Date: 2007-03-17 16:23:07
Message-ID: 45FC15EB.8030508@dunslane.net
Views: Raw Message | Whole Thread | Download mbox | Resend email
Thread:
Lists: pgsql-hackers

Tom Lane wrote:
> Andrew Dunstan <andrew(at)dunslane(dot)net> writes:
>
>> Last year Jeff suggested adding something like:
>> pg_verifymbstr(string,strlen(string),0);
>> to each relevant input routine. Would that be an acceptable solution?
>>
>
> The problem with that is that it duplicates effort: in many cases
> (especially COPY IN) the data's already been validated.

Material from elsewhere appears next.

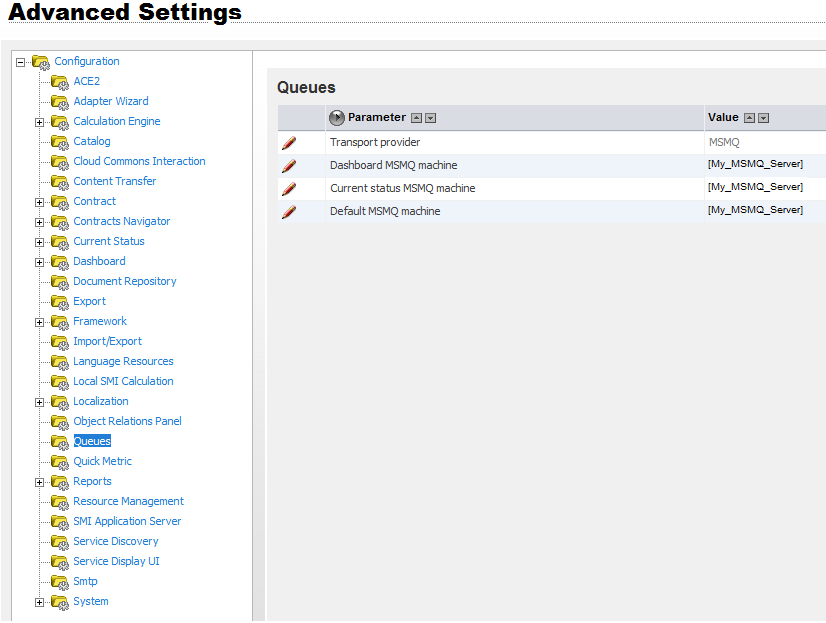Collapse the Configuration root node
Screen dimensions: 826x623
(21, 62)
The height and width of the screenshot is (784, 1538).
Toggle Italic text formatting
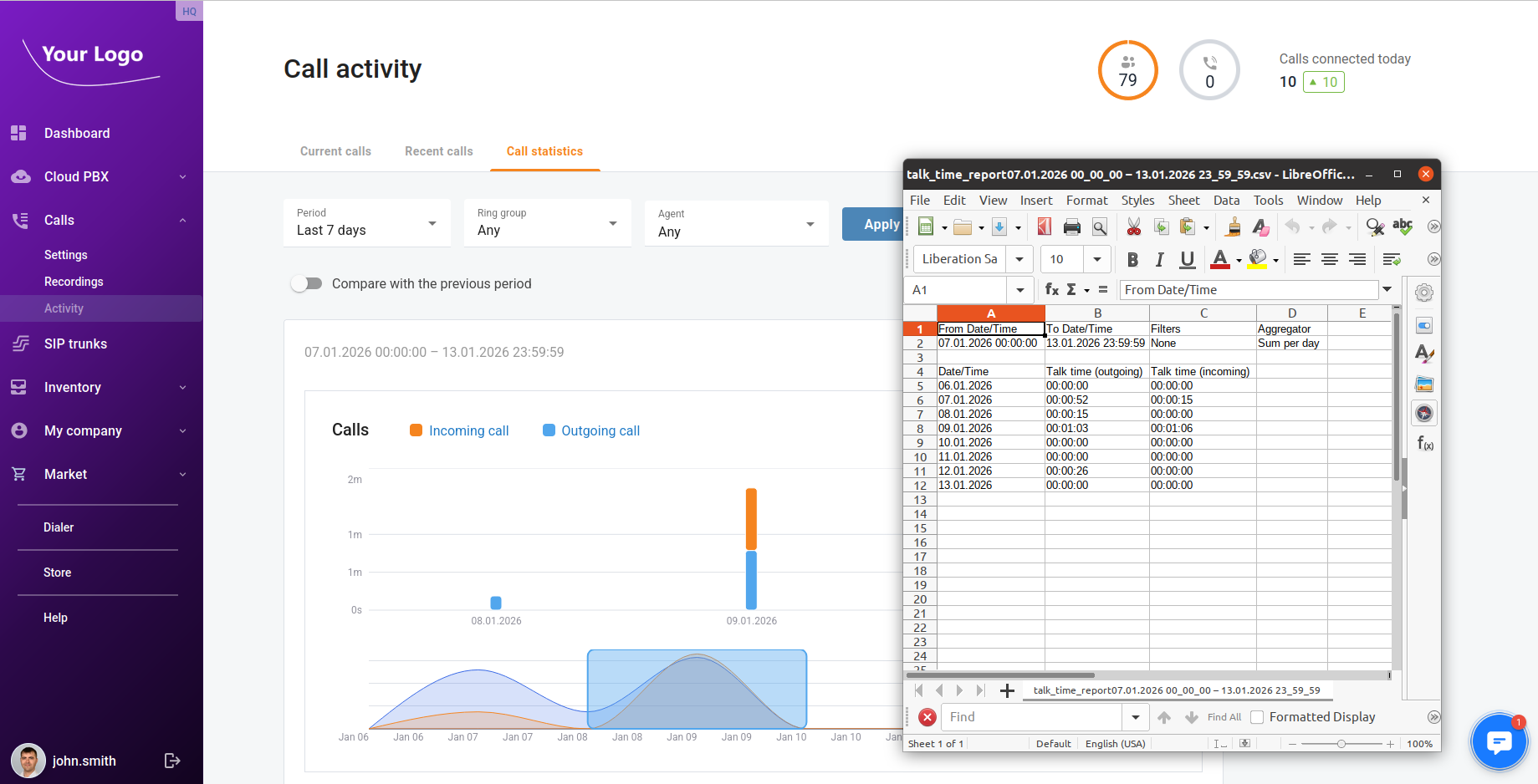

I'm not sure
> how to fix that, but I think you'll get some push-back if you double
> the encoding verification work in COPY for nothing.
>
> Given that we are moving away from backslash-enabled literals, I'm
> not as convinced as some that this must be fixed...
>
>
>
>

They will still be available in E'\nn' form, won't they?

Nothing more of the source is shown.